• _Selected passage_:
___
Meanwhile, German Chancellor Friedrich Merz welcomed the deal, saying it "successfully preserved our core interests," although he expressed a desire for more relief in transatlantic trade. French and Hungarian leaders, however, criticised the agreement as too one-sided. A Belgian official noted, "Trump ate von der Leyen for breakfast," sparking debate across European markets. The European Commission now needs to formally present the framework to both EU member states and the European Parliament, where approval from both is necessary through the ordinary legislative process. On Monday, ECB policymaker Peter Kazimir stated there is "no significant change" prompting action in September, emphasising that only "clear signs of deterioration in the labour market" would influence a move. Kazimir also mentioned that while the US-EU trade deal has lessened uncertainty, its effects on inflation are still uncertain. France condemned the decision on Monday, calling it a "dark day" for Europe. They argued that the bloc had surrendered to US President Donald Trump by agreeing to an unbalanced deal that included a headline 15% tariff on EU goods.
___
• _Information provided_:
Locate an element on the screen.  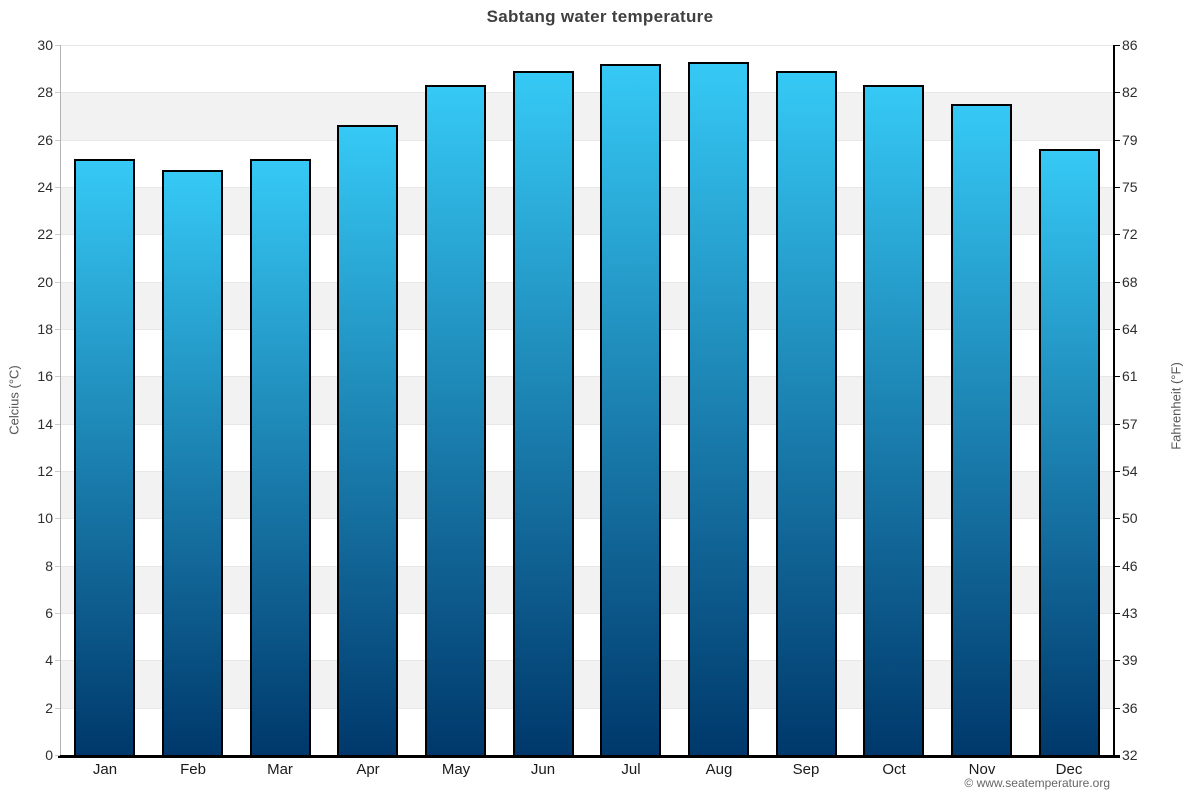
x-axis-line is located at coordinates (589, 756).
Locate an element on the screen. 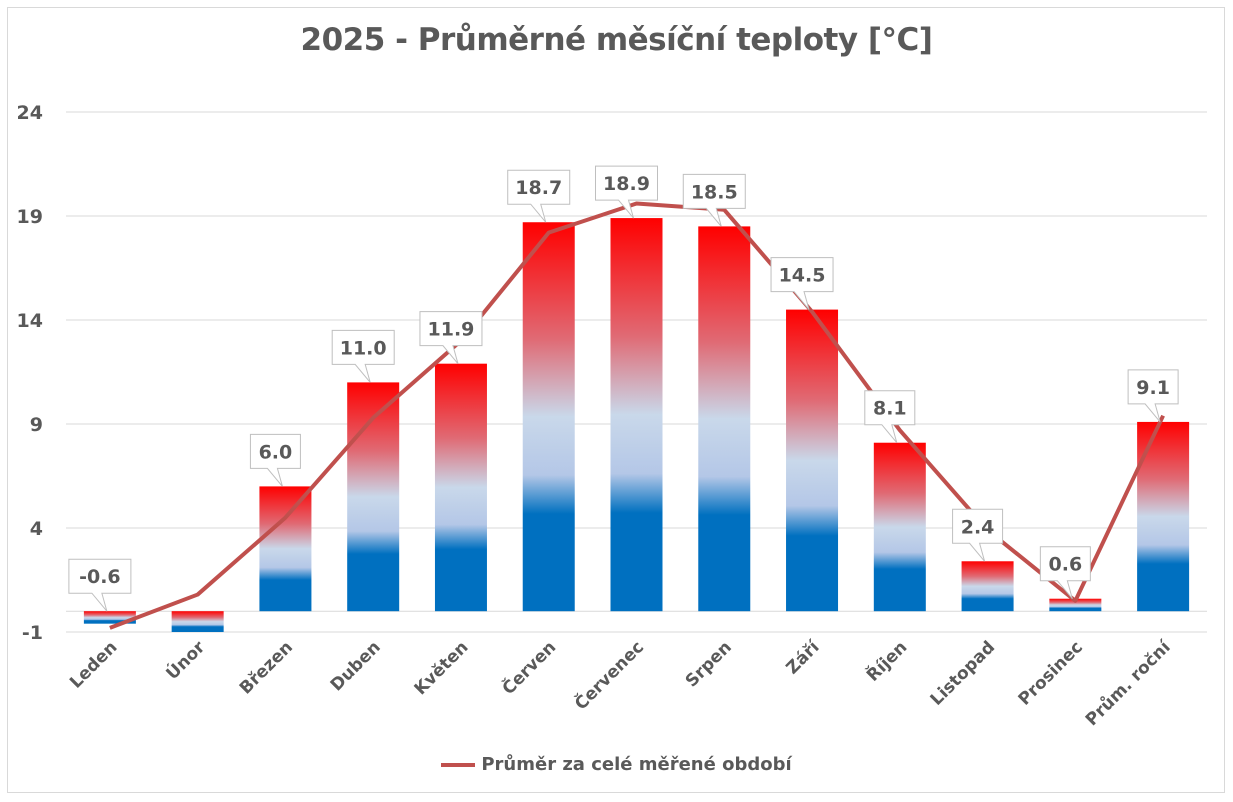 The width and height of the screenshot is (1233, 802). y-tick-label: 14 is located at coordinates (30, 321).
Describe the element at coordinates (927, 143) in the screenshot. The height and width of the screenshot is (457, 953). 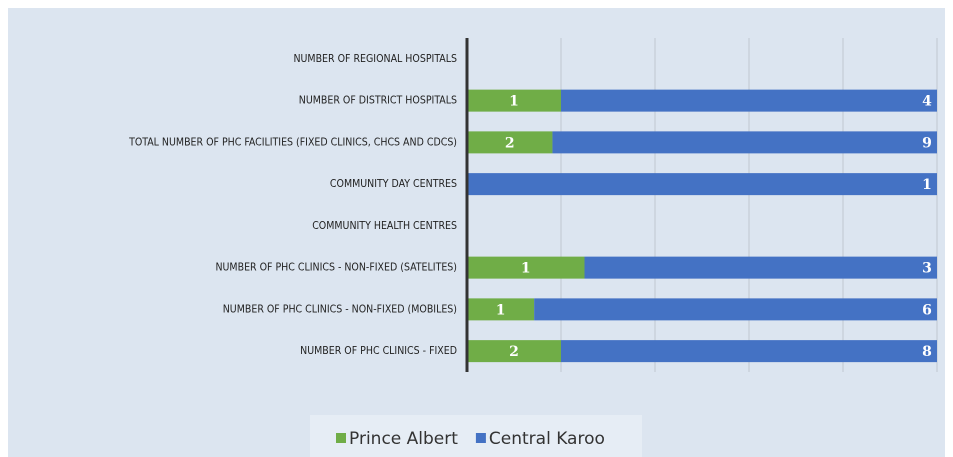
I see `data-label: 9` at that location.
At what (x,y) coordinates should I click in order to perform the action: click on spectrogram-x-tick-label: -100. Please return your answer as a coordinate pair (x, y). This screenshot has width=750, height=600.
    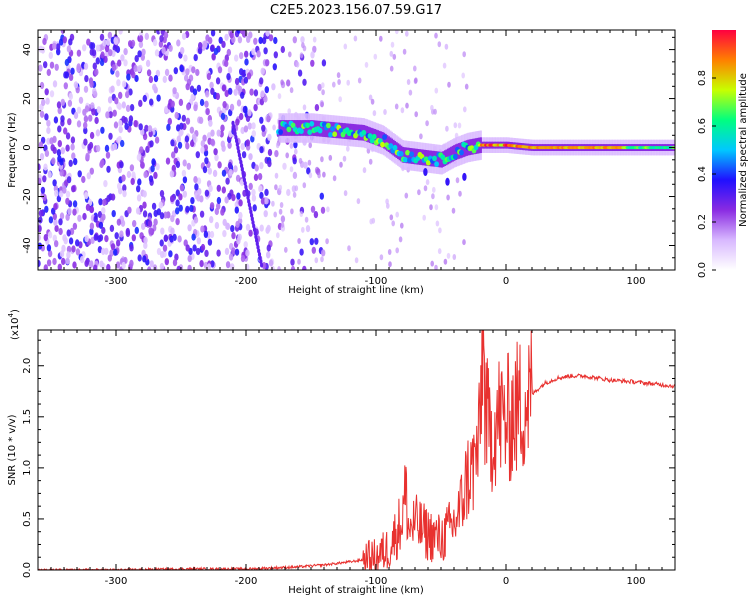
    Looking at the image, I should click on (376, 282).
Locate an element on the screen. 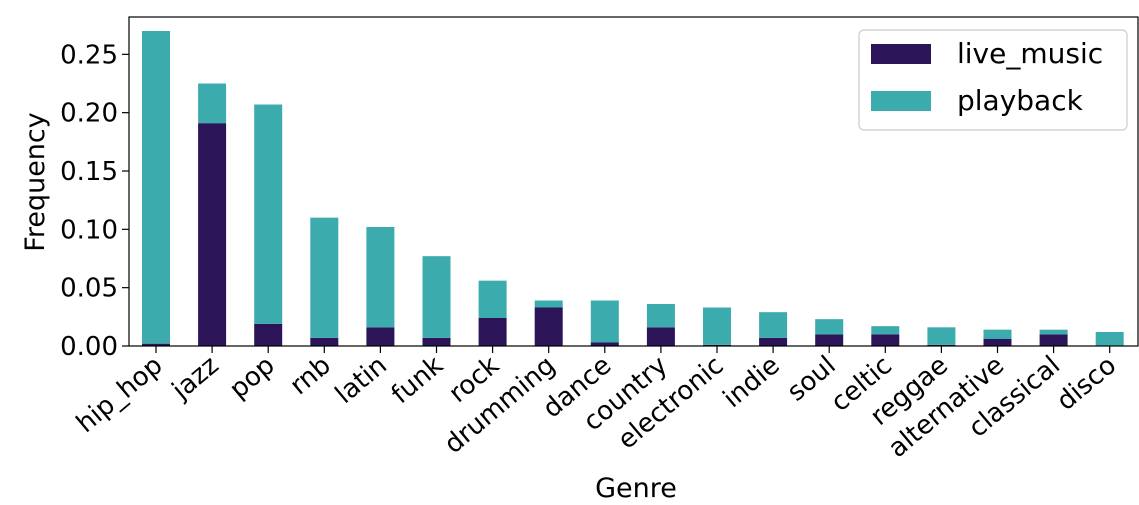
___
• _Set of tasks_:
1/ Rewrite the paragraph beginning "Meanwhile, German Chancellor Friedrich Merz" from the passage on the US-EU trade deal as a short bulleted list that keeps its main facts.
2/ Go on with the passage on the US-EU trade deal, starting right after its final sentence.
The records are separate material and have no connection to the passage on the US-EU trade deal.

• _Replies_:
1/
- German Chancellor Friedrich Merz welcomed the deal, saying it "successfully preserved our core interests," but wanted more relief in transatlantic trade.
- French and Hungarian leaders criticized the agreement as too one-sided.
- A Belgian official said, "Trump ate von der Leyen for breakfast," which sparked debate across European markets.
- The European Commission must formally present the framework to EU member states and the European Parliament. Both must approve it through the ordinary legislative process.
- On Monday, ECB policymaker Peter Kazimir said there was "no significant change" prompting action in September. Only clear signs that the labor market was deteriorating would influence a move.
- Kazimir said the deal had lessened uncertainty, but its effects on inflation were still uncertain.
- On Monday, France condemned the decision as a "dark day" for Europe. It argued that the bloc had surrendered to US President Donald Trump by accepting an unbalanced deal that included a headline 15% tariff on EU goods.

2/
On the other hand, investors await the Federal Reserve's (Fed) monetary policy announcement and Fed Chair Jerome Powell's remarks at the post-meeting press conference for fresh insights on the central bank's policy outlook. Meanwhile, US President Donald Trump set a new deadline of 10 to 12 days for Russia to advance toward ending the war in Ukraine. He warned of harsh sanctions if Russia did not act and stated that his administration would impose 100% secondary tariffs on countries that continue to buy Russian exports. Trump also announced via social media on Monday that trade negotiations with Cambodia and Thailand would resume after both nations ended a five-day conflict along their disputed border. "By ending this war, we have saved thousands of lives," Trump said. "I have instructed my Trade Team to restart negotiations on trade." On the data front, the Job Openings and Labour Turnover Survey (JOLTS) is expected to show that openings decreased from 7.769 million to 7.55 million. Additionally, the Gross Domestic Product (GDP) for Q2 is projected to rise from -0.5% to 2.4% on a quarter-on-quarter basis. The Fed's Core Personal Consumption Expenditures (PCE) Price Index is forecast to remain steady at 2.7% year-on-year.

Besides the Fed's interest rate decision, US labour market data, eurozone retail sales, and HCOB Manufacturing PMI figures will also influence the EUR/USD exchange rate.